▶ **Item coordinate data**
· · · · ·
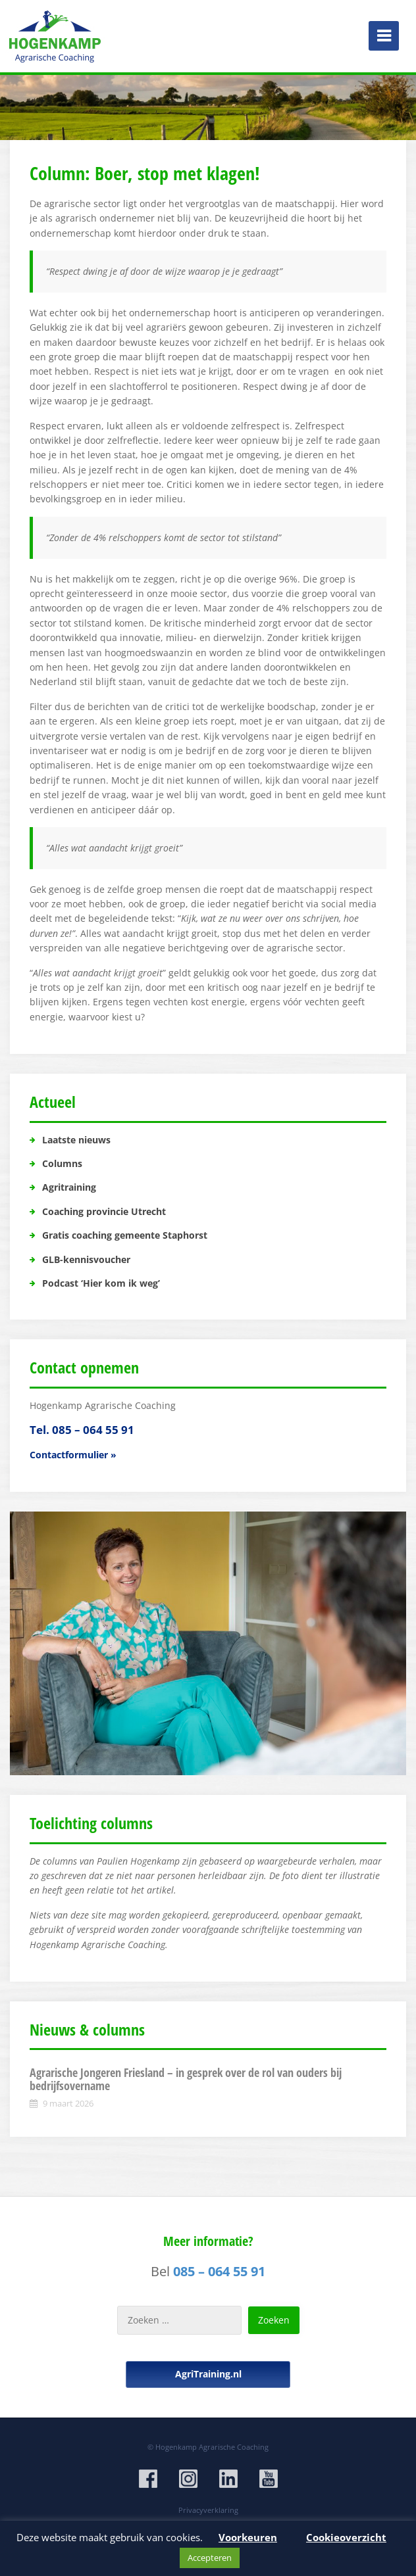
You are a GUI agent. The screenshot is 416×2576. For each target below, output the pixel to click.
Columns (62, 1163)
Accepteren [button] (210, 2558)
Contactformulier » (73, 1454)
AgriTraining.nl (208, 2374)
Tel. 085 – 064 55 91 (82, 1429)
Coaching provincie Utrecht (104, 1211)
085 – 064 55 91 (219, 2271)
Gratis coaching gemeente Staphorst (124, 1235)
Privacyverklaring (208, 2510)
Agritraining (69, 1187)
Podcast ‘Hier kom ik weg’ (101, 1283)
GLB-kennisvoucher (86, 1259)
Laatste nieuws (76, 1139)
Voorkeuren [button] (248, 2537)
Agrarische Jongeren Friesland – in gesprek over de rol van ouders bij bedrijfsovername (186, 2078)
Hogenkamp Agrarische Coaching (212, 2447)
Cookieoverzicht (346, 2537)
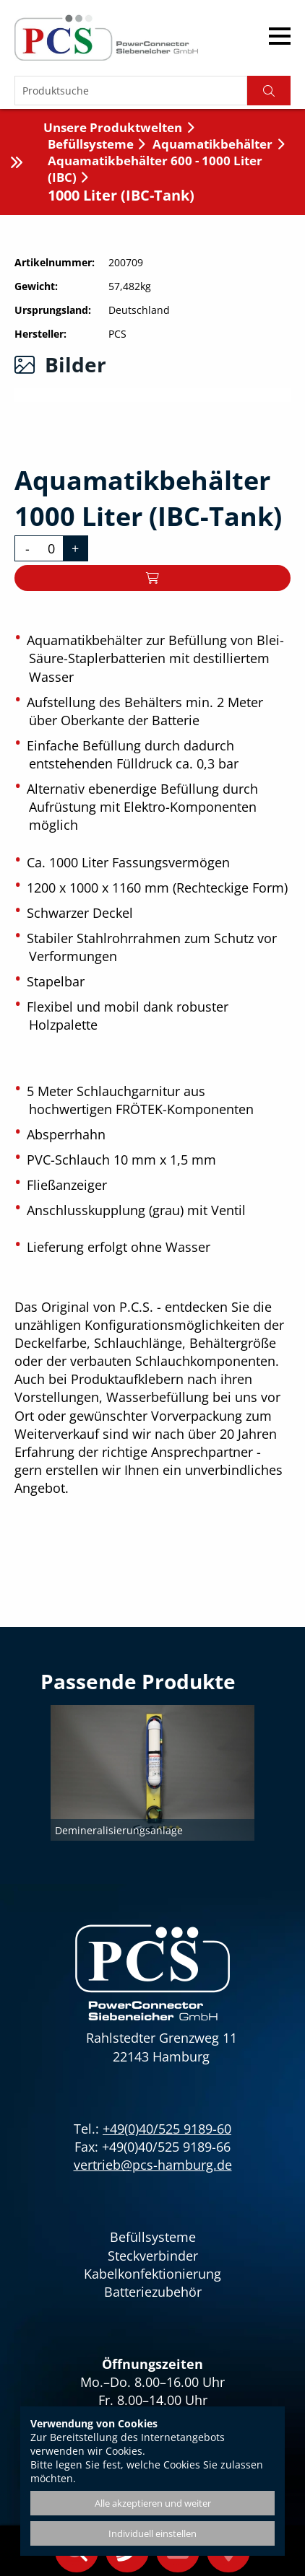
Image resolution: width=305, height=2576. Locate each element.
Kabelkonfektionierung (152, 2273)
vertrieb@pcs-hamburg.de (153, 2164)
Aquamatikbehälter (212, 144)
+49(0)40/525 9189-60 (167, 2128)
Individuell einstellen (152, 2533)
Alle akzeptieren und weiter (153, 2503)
· · · · ·
▶ **Directions for this task**
Transcribe the text lines from all of the rows above, reproducing each line precisely and omitting the pictures.

▶ **Response below**
You are a GUI agent. The screenshot is 416×2576. For each target below, output the pixel to click.
Columns (62, 1163)
Accepteren [button] (210, 2558)
Contactformulier » (73, 1454)
AgriTraining.nl (208, 2374)
Tel. 085 – 064 55 91 (82, 1429)
Coaching provincie Utrecht (104, 1211)
085 – 064 55 91 (219, 2271)
Gratis coaching gemeente Staphorst (124, 1235)
Privacyverklaring (208, 2510)
Agritraining (69, 1187)
Podcast ‘Hier kom ik weg’ (101, 1283)
GLB-kennisvoucher (86, 1259)
Laatste nieuws (76, 1139)
Voorkeuren [button] (248, 2537)
Agrarische Jongeren Friesland – in gesprek over de rol van ouders bij bedrijfsovername (186, 2078)
Hogenkamp Agrarische Coaching (212, 2447)
Cookieoverzicht (346, 2537)
Image resolution: width=305, height=2576. Locate each element.
Kabelkonfektionierung (152, 2273)
vertrieb@pcs-hamburg.de (153, 2164)
Aquamatikbehälter (212, 144)
+49(0)40/525 9189-60 (167, 2128)
Individuell einstellen (152, 2533)
Alle akzeptieren und weiter (153, 2503)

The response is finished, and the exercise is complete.